As the restart is currently broken can your restart another way without SSH

As the title says, any other way to restart after you have charged your config file without using Putty?

Re Dave

You could create a command line switch and have it restart the service using sudo systemctl restart home-assistant.service. I thought about doing this but decided to wait until it was fixed

From what I am experiencing systemctl restart will also timeout. The only way to truly stop/restart is to use kill -9.

I recently started rebuilding my hassbian because I thought this problem was particular to my setup. Didn’t see any other postings in the forum discussing this.

Same issue here - that’s the error message I get when I restart / try to check my script with hass --script check_config:

Testing configuration at /home/homeassistant/.homeassistant
17-02-13 19:23:53 ERROR (MainThread) [homeassistant.loader] Unable to find component Configuration
Failed config
General Errors:
- Component not found: Configuration
Successful config (partial)

As I wrote in another thread - my config seems to work fine, it is in the right folder (I think) but the re-start process doesn’t find it.

If anybody has a solution on how to do this with a command line switch I’d be happy to use that instead of putty.

Tried to set it up myself but failed miserably :frowning:

switch:
  -  platform: command_line
     switches:
       hass_restart_switch:
         command_on: 'sudo systemctl restart home-assistant@homeassistant'

I’m probably thinking too simplistic here.
And being a Linux and HA noob doesn’t really help either.

Interesting. I haven’t had a problem restarting from an ssh session even after the GUI restart failed. I started with an all in one install on raspbian lite

sorry @heathpitts, misunderstanding here

I can re-start through an ssh session fine, np.

But a GUI re-start doesn’t work because the re-start process now includes the yaml-check. And because my fully functional configuration.yaml can’t be found it doesn’t execute.

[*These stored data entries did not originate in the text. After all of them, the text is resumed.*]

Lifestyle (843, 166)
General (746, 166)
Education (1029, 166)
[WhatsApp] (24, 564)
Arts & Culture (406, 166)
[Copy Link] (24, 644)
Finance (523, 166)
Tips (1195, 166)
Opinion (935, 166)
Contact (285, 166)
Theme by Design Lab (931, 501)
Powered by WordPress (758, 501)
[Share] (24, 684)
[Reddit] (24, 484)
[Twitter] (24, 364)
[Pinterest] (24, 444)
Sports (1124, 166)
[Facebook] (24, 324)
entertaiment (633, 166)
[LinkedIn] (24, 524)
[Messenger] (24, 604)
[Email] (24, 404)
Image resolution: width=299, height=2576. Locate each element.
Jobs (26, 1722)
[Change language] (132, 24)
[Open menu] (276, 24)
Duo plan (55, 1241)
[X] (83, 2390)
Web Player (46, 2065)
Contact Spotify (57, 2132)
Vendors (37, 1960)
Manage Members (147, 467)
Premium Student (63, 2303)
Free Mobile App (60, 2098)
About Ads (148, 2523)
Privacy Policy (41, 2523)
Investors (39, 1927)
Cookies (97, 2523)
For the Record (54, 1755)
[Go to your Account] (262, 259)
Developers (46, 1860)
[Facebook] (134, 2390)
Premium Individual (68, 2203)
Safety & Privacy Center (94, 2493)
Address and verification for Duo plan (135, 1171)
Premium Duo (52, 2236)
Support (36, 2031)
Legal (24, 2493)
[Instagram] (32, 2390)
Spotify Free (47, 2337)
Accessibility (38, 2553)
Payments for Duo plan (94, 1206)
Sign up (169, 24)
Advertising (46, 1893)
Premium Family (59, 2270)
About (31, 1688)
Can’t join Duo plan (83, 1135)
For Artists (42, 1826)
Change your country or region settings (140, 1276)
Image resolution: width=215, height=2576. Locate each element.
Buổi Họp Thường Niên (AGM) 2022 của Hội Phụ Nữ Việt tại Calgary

I was meaning to respond to @sam

Think I have found the problem with my restarts. As I mentioned have been rebuilding hassbian from scratch.
Adding various parts of the configuration.yaml back one piece at a time. Was having no issue with restarts until I added

- platform: bluetooth_tracker

After that restarts fail/timeout. Remove that line and restarts work again.

Can anyone else confirm ?

Seeing the same here. Installed platform: bluetooth_tracker today. Didn’t notice any weird behavior so far in responsiveness, access through SSH, etc… Until my automatic restart at 3PM didn’t seem to work. I ended up doing a sudo reboot which also took more time than usual (like at least a minute) to start executing. But eventually everything comes up again and responsiveness in the GUI is as usual. Must say I am not home right now, so cannot say whether the devices actually respond or not. But at least from what I can see, nothing indicates that they don’t.

Running Hassbian on the latest RPI.

UPDATE: after adding track_new_devices: false, the restart of my HASS was as before again.

Just tested on 0.38.4

Adding

- platform: bluetooth_tracker

Causes the system to become slow ( command line lagg ) and restarts to fail.

Adding

track_new_devices: false

Improves things a lot - ( less command line lagg but still some detected )

Restart still not right. Calling restart service responded faster but didn’t actually start the service properly. The original process id for hass was still showing in
sudo systemctl status -l [email protected]
but the service didn’t actually come back online. Had to kill it with
kill -9
then restart it using
sudo systemctl start [email protected].

I feel there is still an issue with using the bluetooth module so am going to remove it for now.

UPDATE: after adding track_new_devices: false, the restart of my HASS was as before again.

This to the bluethooth device tracker ???